§ Work request
Go to the line containing "Taveuni (340, 499)" below; retype it and all following lines exactly, and leave out the pictures.

§ Records excerpted from a collection
*****
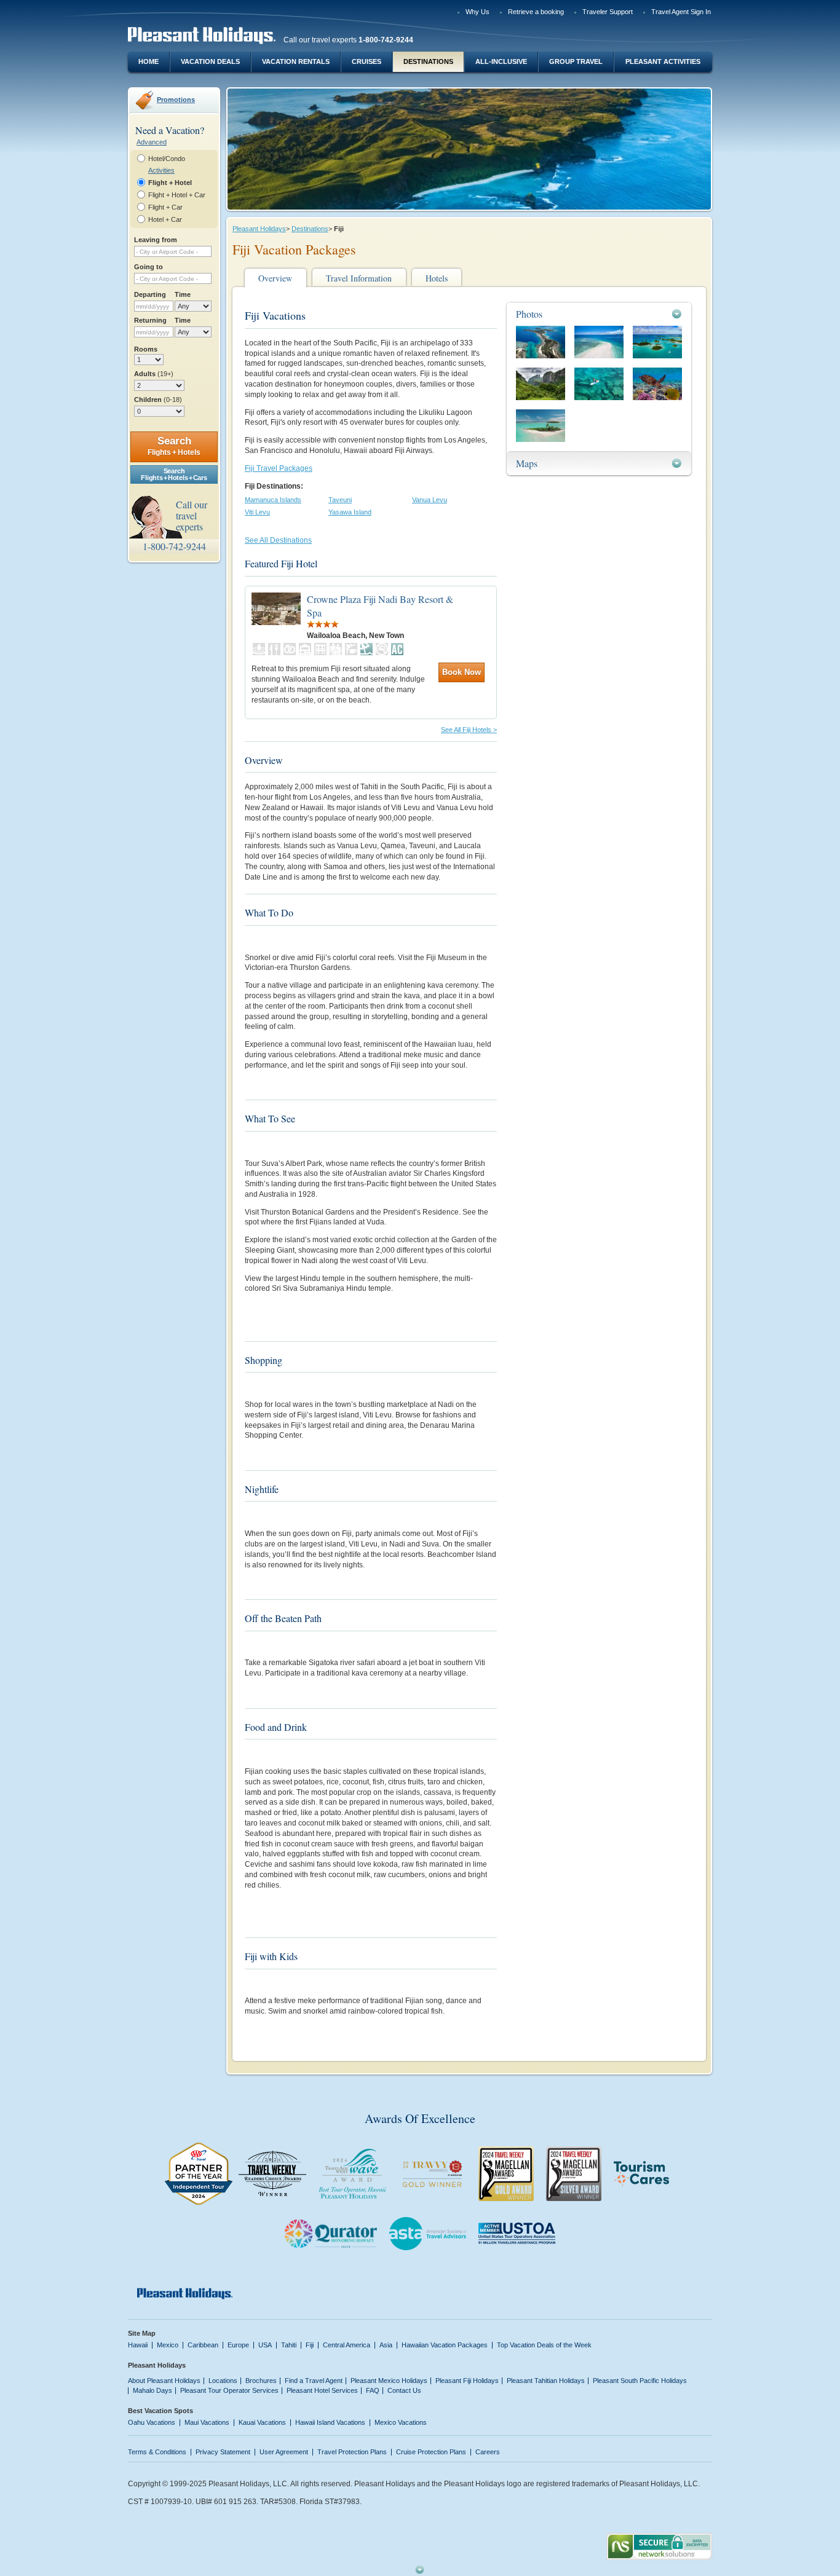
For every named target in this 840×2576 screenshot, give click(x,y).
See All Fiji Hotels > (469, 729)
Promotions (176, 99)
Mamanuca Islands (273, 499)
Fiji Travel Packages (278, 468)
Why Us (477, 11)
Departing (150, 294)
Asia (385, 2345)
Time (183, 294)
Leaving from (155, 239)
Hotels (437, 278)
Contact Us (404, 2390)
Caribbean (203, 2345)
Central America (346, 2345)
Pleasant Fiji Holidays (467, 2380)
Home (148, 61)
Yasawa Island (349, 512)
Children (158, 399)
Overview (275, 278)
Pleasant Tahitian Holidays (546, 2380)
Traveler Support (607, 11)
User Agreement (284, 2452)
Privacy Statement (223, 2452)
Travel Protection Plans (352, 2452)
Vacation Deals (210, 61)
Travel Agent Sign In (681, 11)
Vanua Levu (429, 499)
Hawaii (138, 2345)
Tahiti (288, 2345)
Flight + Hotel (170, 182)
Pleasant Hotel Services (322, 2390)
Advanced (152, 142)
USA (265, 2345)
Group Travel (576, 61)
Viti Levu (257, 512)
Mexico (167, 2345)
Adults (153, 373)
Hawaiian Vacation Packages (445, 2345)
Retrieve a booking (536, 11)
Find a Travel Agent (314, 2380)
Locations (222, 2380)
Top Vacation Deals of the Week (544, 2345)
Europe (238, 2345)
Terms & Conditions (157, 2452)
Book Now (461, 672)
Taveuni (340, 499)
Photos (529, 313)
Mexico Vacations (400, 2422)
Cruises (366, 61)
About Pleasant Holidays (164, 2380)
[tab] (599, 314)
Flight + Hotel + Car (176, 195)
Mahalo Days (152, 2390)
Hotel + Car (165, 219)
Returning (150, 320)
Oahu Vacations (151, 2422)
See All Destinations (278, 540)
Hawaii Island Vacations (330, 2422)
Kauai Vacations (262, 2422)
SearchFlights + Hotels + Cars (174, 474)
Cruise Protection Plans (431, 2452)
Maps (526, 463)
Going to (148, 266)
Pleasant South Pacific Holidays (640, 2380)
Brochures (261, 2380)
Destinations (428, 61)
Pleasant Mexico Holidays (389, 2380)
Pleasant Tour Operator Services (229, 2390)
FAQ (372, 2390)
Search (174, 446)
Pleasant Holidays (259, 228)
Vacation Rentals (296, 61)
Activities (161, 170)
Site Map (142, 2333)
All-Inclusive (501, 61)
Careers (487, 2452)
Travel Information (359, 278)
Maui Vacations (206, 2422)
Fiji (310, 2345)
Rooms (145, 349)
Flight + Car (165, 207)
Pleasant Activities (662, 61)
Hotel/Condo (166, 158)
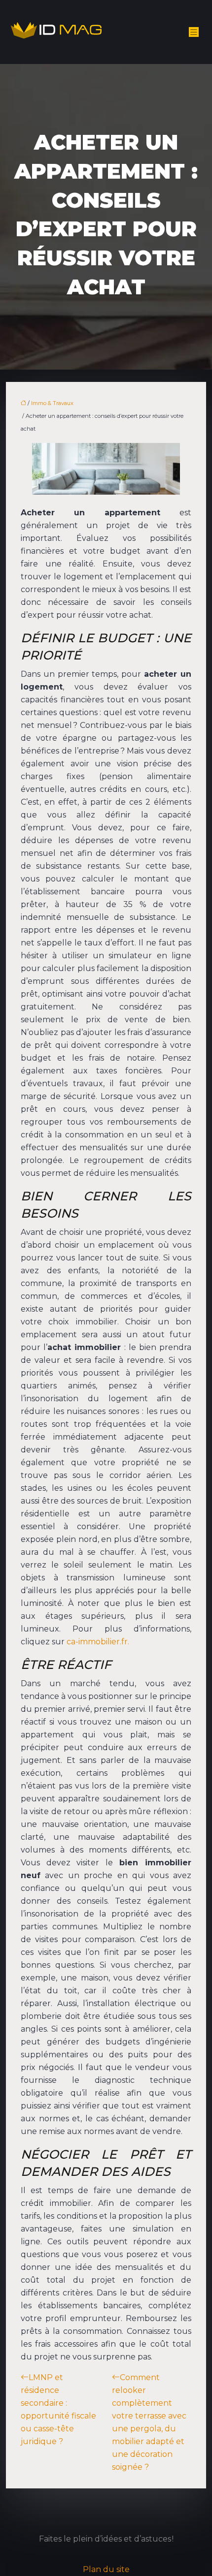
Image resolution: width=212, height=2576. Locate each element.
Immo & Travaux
*****
§ Written answer
Taveuni (340, 499)
Photos (529, 313)
Mexico Vacations (400, 2422)
Cruises (366, 61)
About Pleasant Holidays (164, 2380)
[tab] (599, 314)
Flight + Hotel + Car (176, 195)
Mahalo Days (152, 2390)
Hotel + Car (165, 219)
Returning (150, 320)
Oahu Vacations (151, 2422)
See All Destinations (278, 540)
Hawaii Island Vacations (330, 2422)
Kauai Vacations (262, 2422)
SearchFlights + Hotels + Cars (174, 474)
Cruise Protection Plans (431, 2452)
Maps (526, 463)
Going to (148, 266)
Pleasant South Pacific Holidays (640, 2380)
Brochures (261, 2380)
Destinations (428, 61)
Pleasant Mexico Holidays (389, 2380)
Pleasant Tour Operator Services (229, 2390)
FAQ (372, 2390)
Search (174, 446)
Pleasant Holidays (259, 228)
Vacation Rentals (296, 61)
Activities (161, 170)
Site Map (142, 2333)
All-Inclusive (501, 61)
Careers (487, 2452)
Travel Information (359, 278)
Maui Vacations (206, 2422)
Fiji (310, 2345)
Rooms (145, 349)
Flight + Car (165, 207)
Pleasant Activities (662, 61)
Hotel/Condo (166, 158)
Image resolution: width=212, height=2576. Locate each element.
Immo & Travaux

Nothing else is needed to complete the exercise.